Electrochemical performance
The electrochemical performance of the SiOC/Sb nanocomposite is summarized in Fig. 5. For electrochemical testing, the SiOC and SiOC/Sb electrodes were prepared by mixing finely ground powders of SiOC and SiOC/Sb with carbon black, carboxymethyl cellulose and water. The obtained slurries were then cast onto a copper foil current collector. Resulting active material loadings were in the range of 2.3–3.1 mg cm−2. All electrochemical measurements presented herein were conducted as half-cells vs. Li+/Li using 1 M LiPF6 in ethylene carbonate/dimethyl carbonate (1:1 by weight) + 3% fluoroethylene carbonate as an electrolyte.
|
| Fig. 5 (a) CV curves of SiOC/Sb measured at a scan rate of 1 mV s−1. (b) Galvanostatic charge–discharge curves of SiOC/Sb. The first cycle is measured at a current density of 18.6 mA g−1 and the plotted curves correspond to the 1st, 2nd, 7th, 17th, 22nd, 27th cycles. (c) Discharge capacities measured with a constant voltage step contribution at different current densities ranging from 18.6 to 2232 mA g−1. (d) Cyclic performance of SiOC/Sb tested at a current density of 372 mA g−1. | |
Fig. 5a shows the cyclic voltametry (CV) curves of the SiOC/Sb electrodes at a scan rate of 1 mV s−1. Upon lithiation and delithiation (cathodic and anodic cycles) of SiOC/Sb, the broad, yet distinct peaks at ca. 0.70 and 1.25 V were attributed to the alloying and dealloying of Sb NP with Li.

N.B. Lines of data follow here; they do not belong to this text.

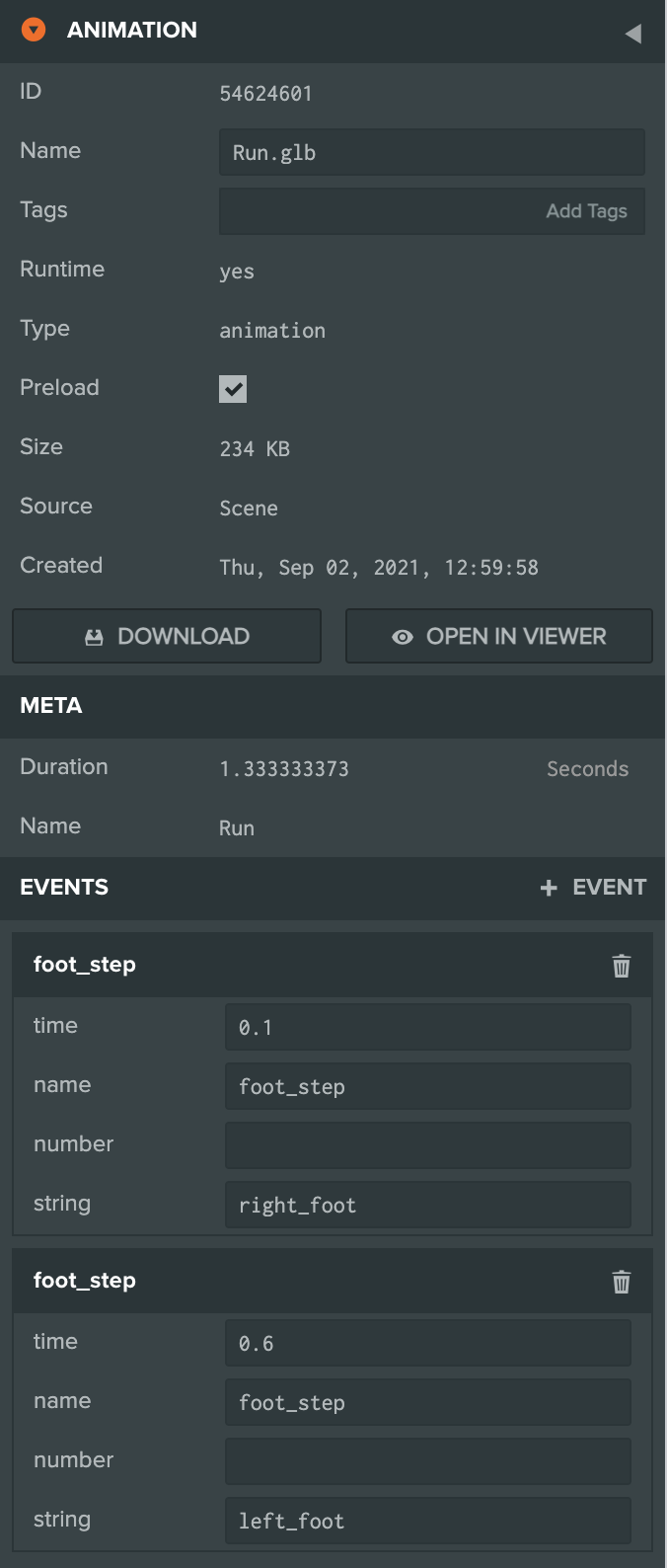Click the plus icon to add an event
Screen dimensions: 667x1568
548,887
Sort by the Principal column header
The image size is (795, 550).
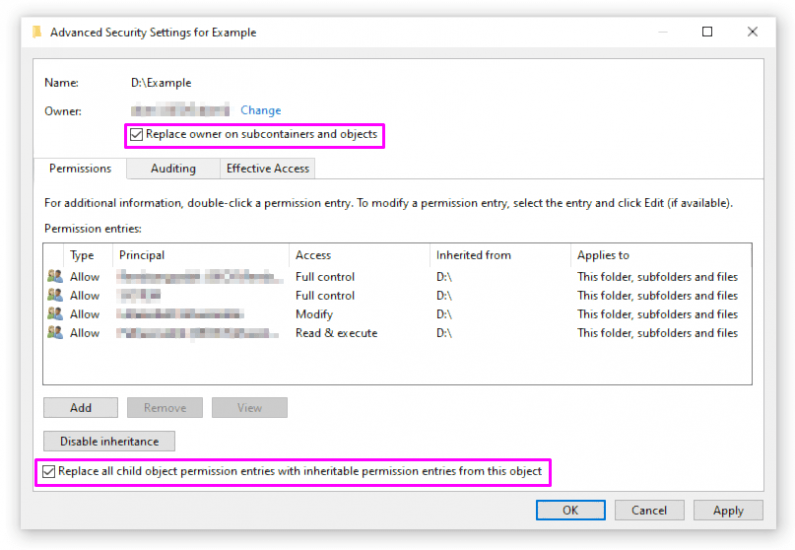[200, 255]
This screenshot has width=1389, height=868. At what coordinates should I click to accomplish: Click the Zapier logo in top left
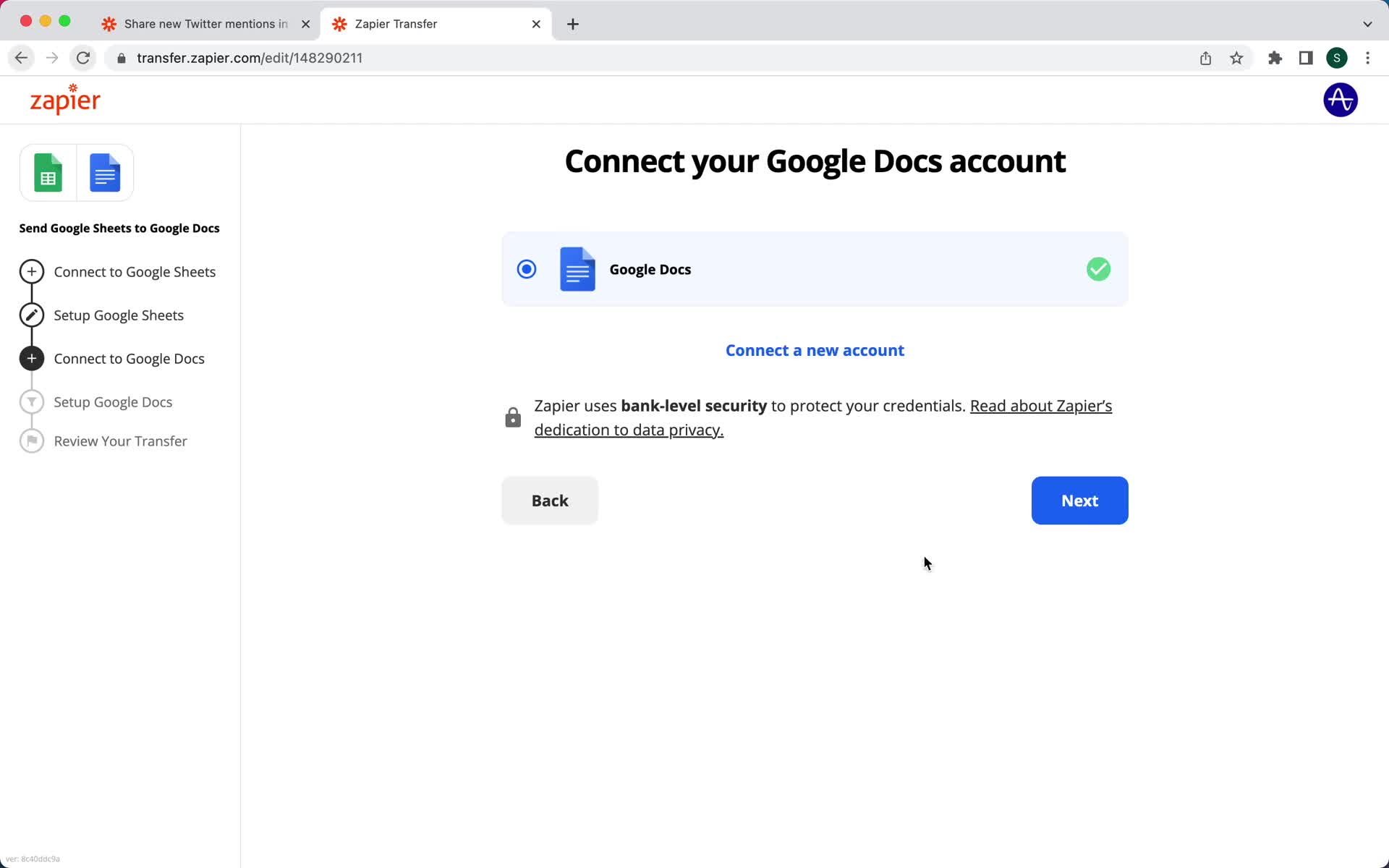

An additional smooth increase of current in the voltage range of 0.01–1 V vs. Li+/Li can be ascribed to the gradual lithiation/delithiation of the amorphous SiOC matrix. Fig. 5b shows the discharge and charge voltage profiles of the SiOC/Sb measured at different currents of 74.4–2232 mA g−1 and yielding capacities ranging from 703 to 549 mA h g−1 for SiOC/Sb (Fig. 5c). These measurements were performed using a constant current–constant voltage protocol with a constant voltage step at 5 mV (see the Experimental section for details). The shape of the voltage profiles in Fig. 5b has two distinct features. A smooth part can be attributed to the lithiation of the interstitial spaces and edges of graphene within Cfree in SiOC.35 The plateaus at 0.9 and 1.1 V, eventually correspond to the lithiation and delithiation of Sb, respectively. The comparison of discharge and charge capacities of 1133 mA h g−1 and 667 mA h g−1 for the first cycle point to the high irreversible capacity loss of 41%, which can be attributed the formation of the SEI layer as well as irreversible bonding of Li ions to oxygen sites in SiOC mixed bonds.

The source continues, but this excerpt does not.